В бараках всю ночь не могли уснуть. Эти звуки рвали душу на части, и уже через два-три часа многие, не выдержав, впали в истерику. Их крики услышали на плацу, и жалобный вой стал нарастать, в свою очередь усиливая вопли беснующихся в бараках. Этот жуткий, средневековый антифон[14]вскоре заглушил грохот прикладов, обрушившихся на стены бараков, выстрелы и перестук дубинок — то приглушенный, когда удары ложились на спины, то более звонкий, когда дубинки плясали по черепам.
Постепенно стало тише. Кричавших в бараках усмирили их товарищи, а толпу на плацу наконец одолел свинцовый сон изнеможения. Одни дубинки вряд ли заставили бы их замолчать: они уже почти не чувствовали ударов. Причитания, которые теперь были похожи на вздохи ветра, не затихали до самого утра.
Ветераны долго слушали эти звуки. Они слушали и содрогались от мысли, что и с ними может произойти то же самое. Внешне они почти ничем не отличались от людей, лежавших на плацу, и все же — спрессованные, как опилки в этих привезенных из Польши бараках для обреченных, посреди вони и смерти, посреди стен, испещренных прощальными иероглифами умирающих, корчась от боли из-за невозможности сходить в уборную, — они чувствовали себя счастливыми перед лицом этого безграничного чужого горя; бараки вдруг стали для них олицетворением родины, безопасности, и это казалось им самым страшным из всего, что они видели и испытали раньше…

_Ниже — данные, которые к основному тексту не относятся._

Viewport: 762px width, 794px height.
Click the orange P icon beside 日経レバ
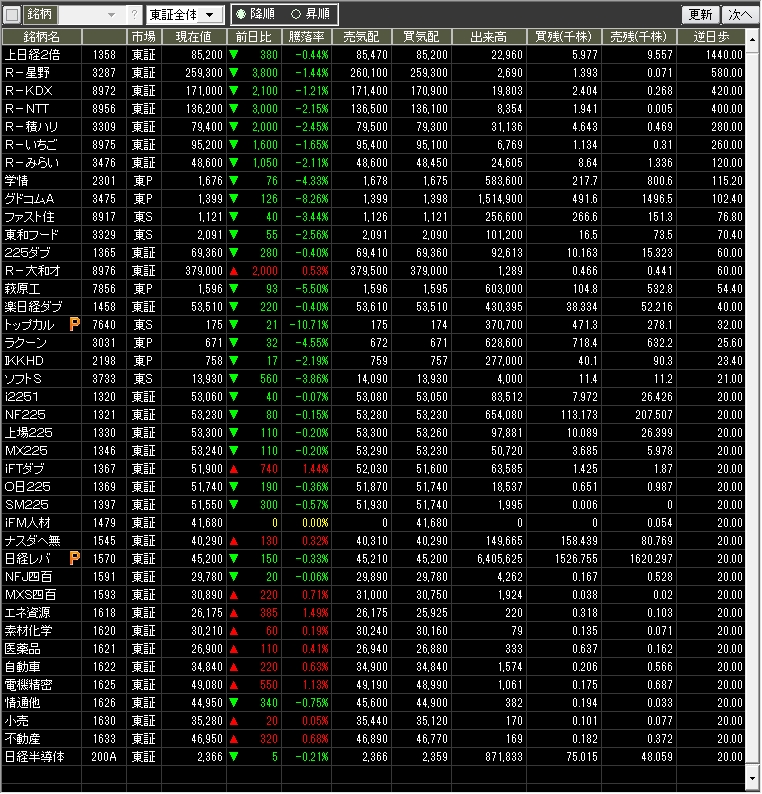point(74,557)
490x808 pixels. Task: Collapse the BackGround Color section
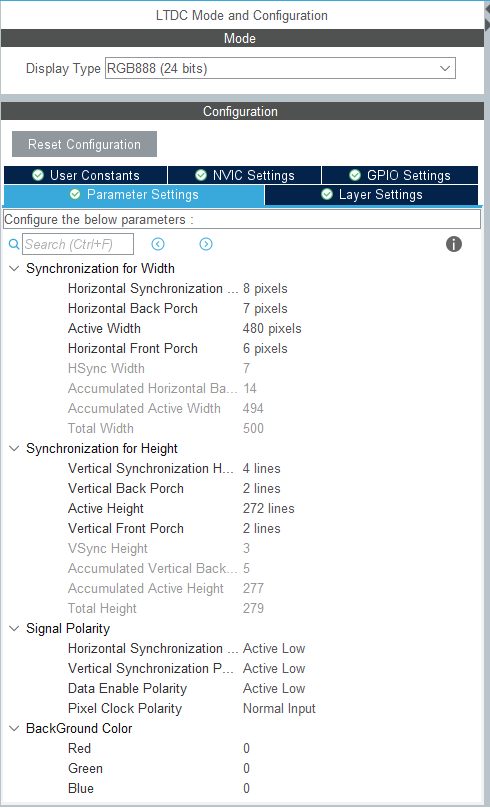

Утром они проснулись от множества тихих, чужих голосов. Было еще темно. Причитания смолкли. Зато теперь кто-то скребся снаружи, царапал стены барака. Казалось, будто в них вгрызаются сотни крыс, стараясь проникнуть внутрь. Вначале скребли негромко, вкрадчиво, затем все настойчивее, и наконец, начали осторожно стучать в двери, в стены, послышались голоса, заискивающие, просительные, срывающиеся от предсмертного страха: на разных, непонятных языках люди с плаца просили впустить их.
Они молили укрывшихся в ковчеге отворить дверь и спасти их от потопа. Они уже не кричали, почти смирившись со своей участью, они затаились в темноте, под стенами и окнами, и тихо просили, поглаживали деревянные стены или скребли их ногтями и просили мягкими, темными голосами.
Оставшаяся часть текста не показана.